Wednesday’s do-or-die encounter won’t be the first time that NYCFC have played a meaningful match at Citi Field. The club had to move their final game of the 2017 regular season to the Queens ballpark, also due to a Yankees playoff game; they drew the Columbus Crew 2-2 in front of an announced crowd of 20,113.

And while being forced to move out of their normal home for their biggest match of the year seems like it’d be a serious nuisance, it doesn’t appear to be bothering most NYCFC supporters. In fact, a sample of fans who attended the Crew match in October 2017 actually prefer the soccer experience at Citi Field to the one at Yankee Stadium.  

“To me, the gameday experience itself was a lot better,” said Jon Levin, an NYCFC season ticket holder since 2016 and a contributor for TheNYCFCnation.com.    

“I actually liked it a lot,” said NYCFC supporter Brendan Cosgrove, one of the club’s founding season ticket holders. “I know the capacity isn’t much different, but it just feels a lot more intimate and smaller than Yankee Stadium does.”   

There were a few ancillary factors that played a role in that thinking, but the main reason was simple: Citi Field is simply configured better for soccer than Yankee Stadium. 

The larger dimensions of Citi Field allow for the soccer pitch to run from the third base line to the right field bleachers. The corners on one end are at the left field foul pole and near third base; at the opposite end, they’re located at the right field foul pole and in the deepest part of centerfield. That’s a bit different than the layout at Yankee Stadium, where a short porch in right field forces the soccer configuration to be jammed between the left field bleachers and the first base dugout.

### Written task A
In the NYCFC article, how did the club's final 2017 regular-season game against the Columbus Crew at Citi Field end?
The records below have no connection to the NYCFC article.

### Data shown
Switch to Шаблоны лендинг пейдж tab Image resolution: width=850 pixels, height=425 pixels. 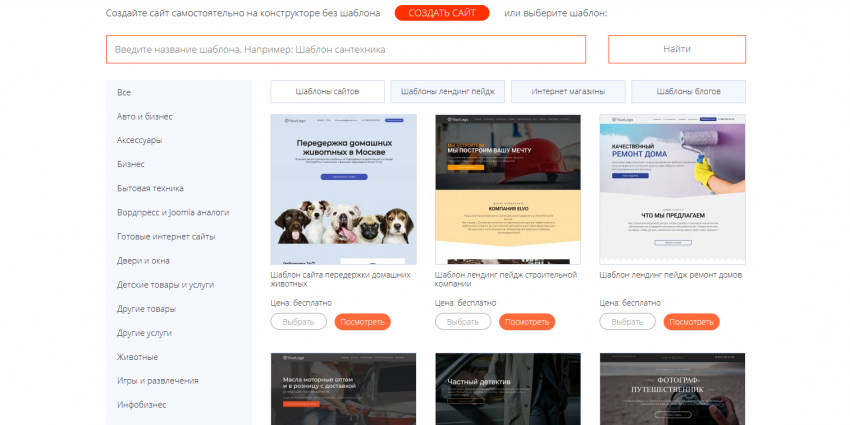(x=447, y=92)
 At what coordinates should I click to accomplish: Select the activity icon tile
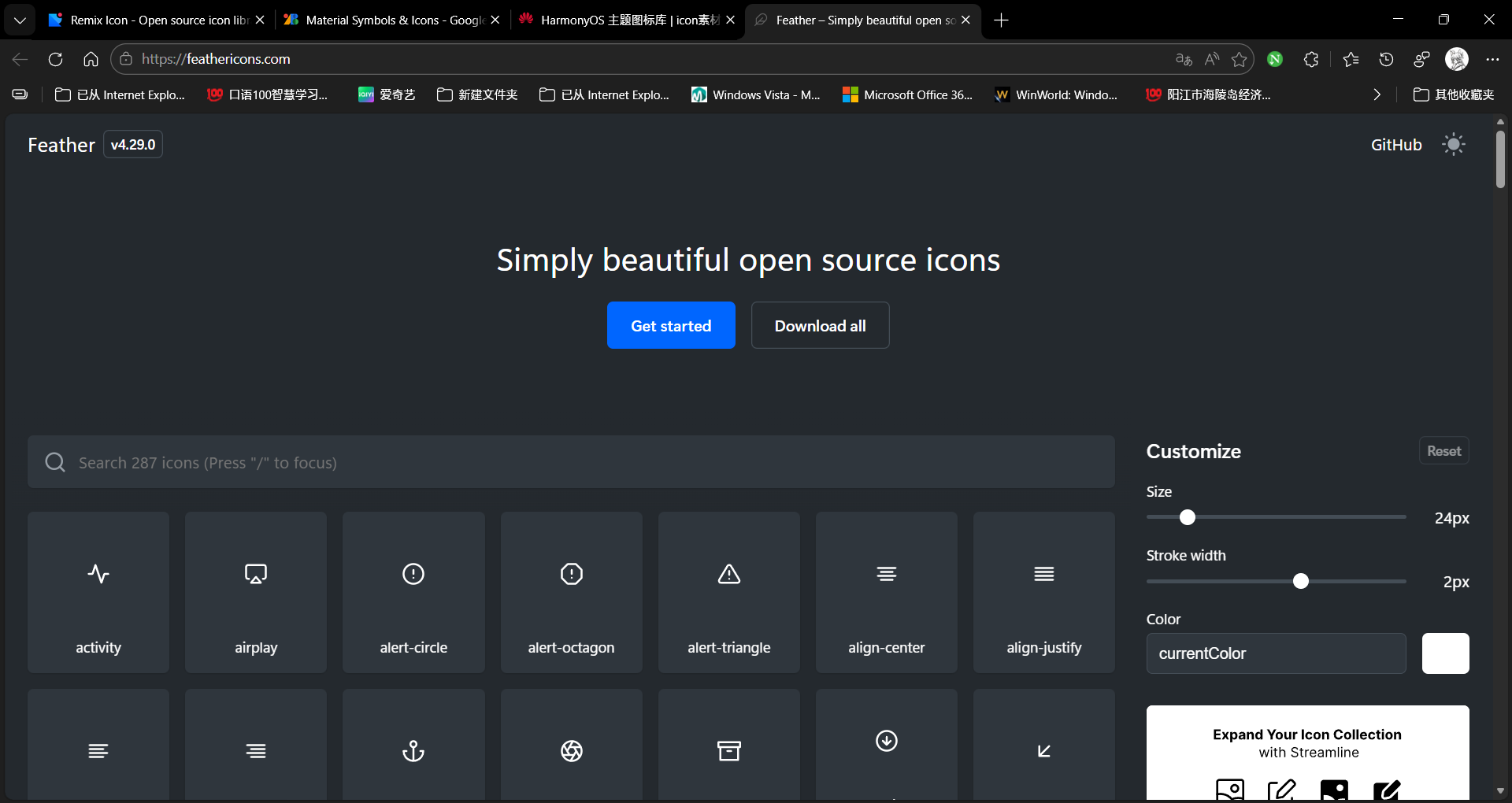point(98,592)
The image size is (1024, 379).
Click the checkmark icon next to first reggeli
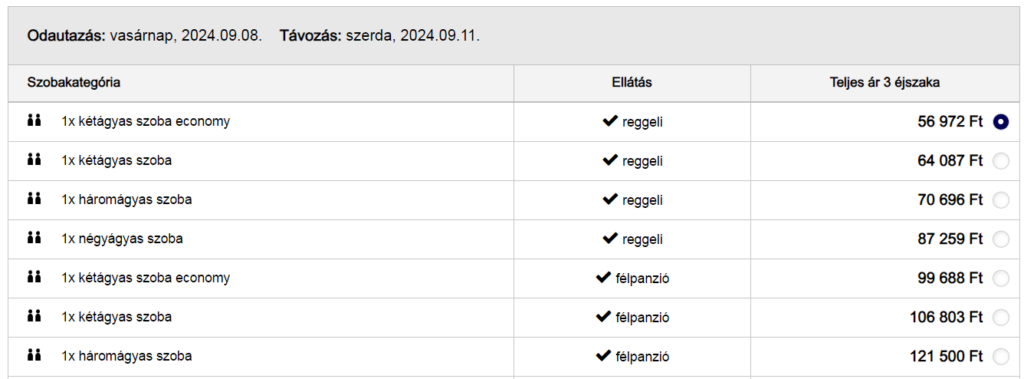(610, 121)
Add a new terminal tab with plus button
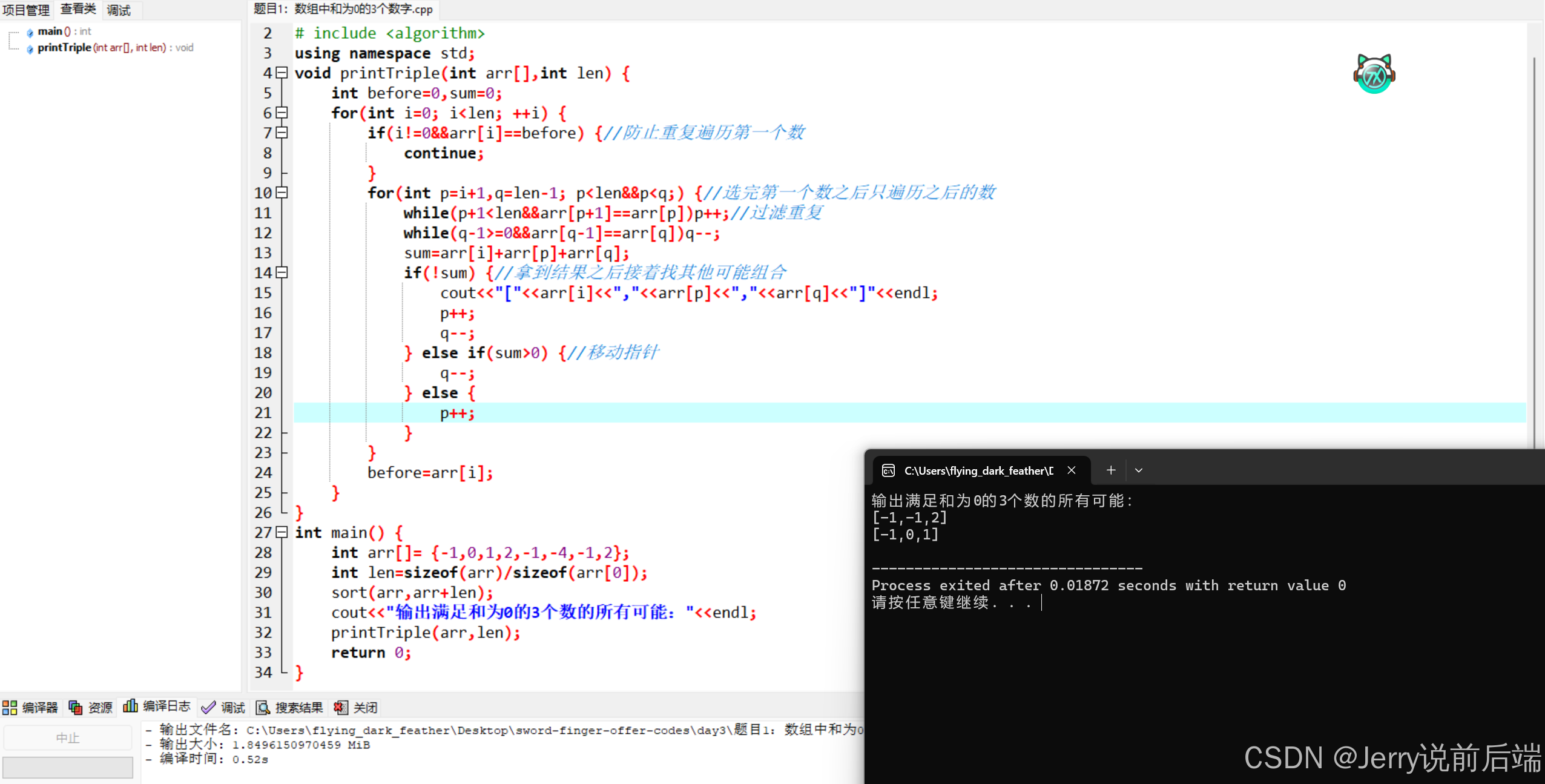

### Written task B
How many lines in the records contain the word "icon"? Give only the number.

### Solution A
It ended in a 2-2 draw.

### Solution B
2